Exercise instructions: Apart from the images, reproduce all of the data word for word.

---------- Excerpted data ----------

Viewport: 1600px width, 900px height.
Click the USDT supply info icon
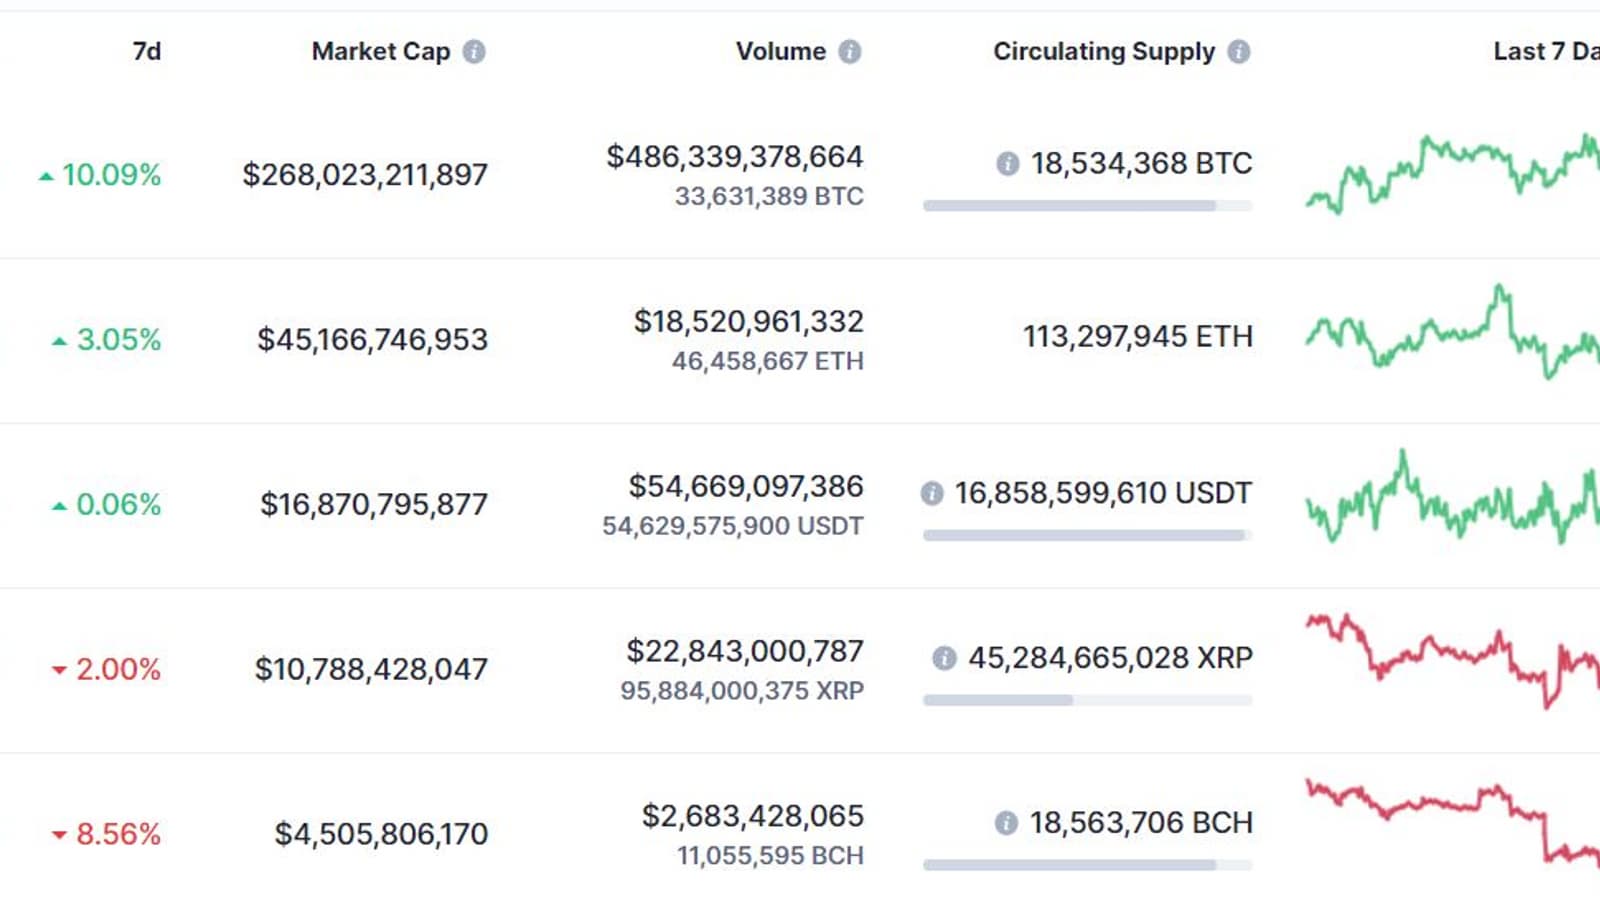click(931, 493)
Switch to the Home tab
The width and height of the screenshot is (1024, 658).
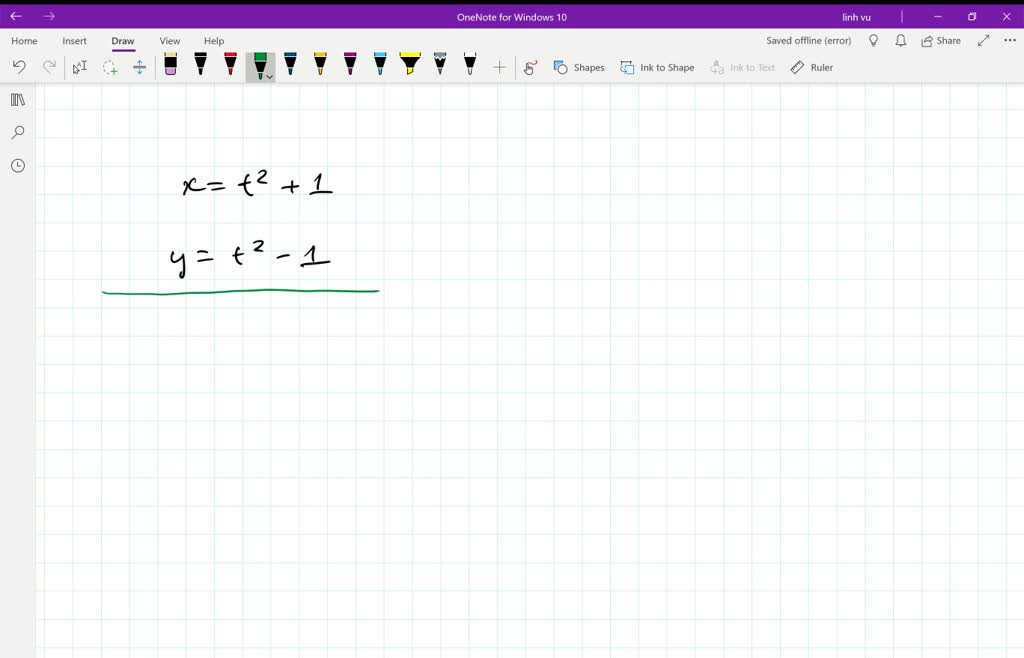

----------

Reply:
Viewport: 1600px width, 900px height.
Click the USDT supply info icon
click(931, 493)
Switch to the Home tab
The width and height of the screenshot is (1024, 658).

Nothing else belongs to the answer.